Exercise prompt -
Please list the three fields given in parentheses after "Marsden Fund Panel" in the post on ranking researchers' citation performance.

Passage provided -
***

A fairer way to rank a researcher’s relative citation performance?

23 04 2020

running I do a lot of grant assessments for various funding agencies, including two years on the Royal Society of New Zealand’s Marsden Fund Panel (Ecology, Evolution, and Behaviour), and currently as an Australian Research Council College Expert (not to mention assessing a heap of other grant applications).

Sometimes this means I have to read hundreds of proposals made up of even more researchers, all of whom I’m meant to assess for their scientific performance over a short period of time (sometimes only within a few weeks). It’s a hard job, and I doubt very much that there’s a completely fair way to rank a researcher’s ‘performance’ quickly and efficiently.

It’s for this reason that I’ve tried to find ways to rank people in the most objective way possible. This of course does not discount reading a person’s full CV and profile, and certainly taking into consideration career breaks, opportunities, and other extenuating circumstances. But I’ve tended to do a first pass based primarily on citation indices, and then adjust those according to the extenuating circumstances.

***

Source data -
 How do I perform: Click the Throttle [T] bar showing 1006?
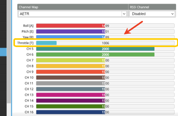pos(105,43)
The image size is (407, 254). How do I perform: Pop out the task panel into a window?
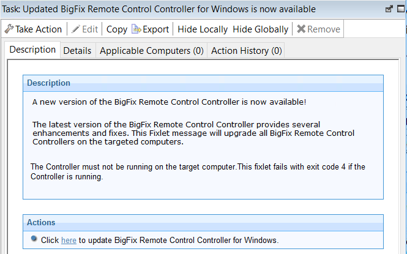[x=388, y=10]
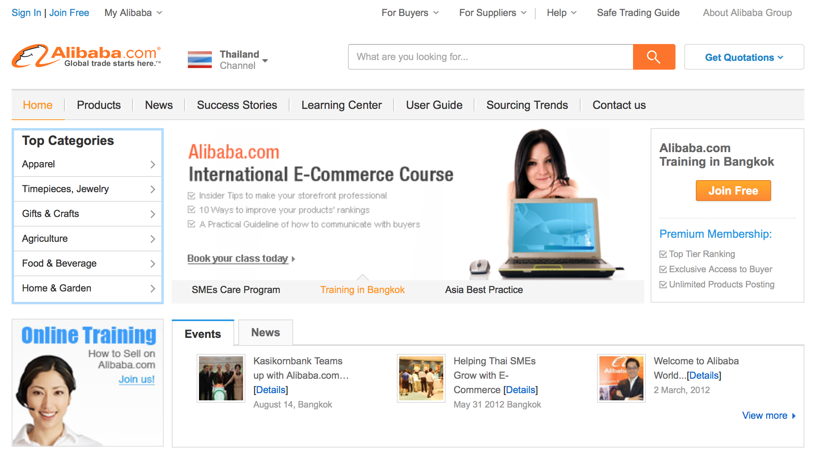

***

Output of the exercise -
Ecology, Evolution, and Behaviour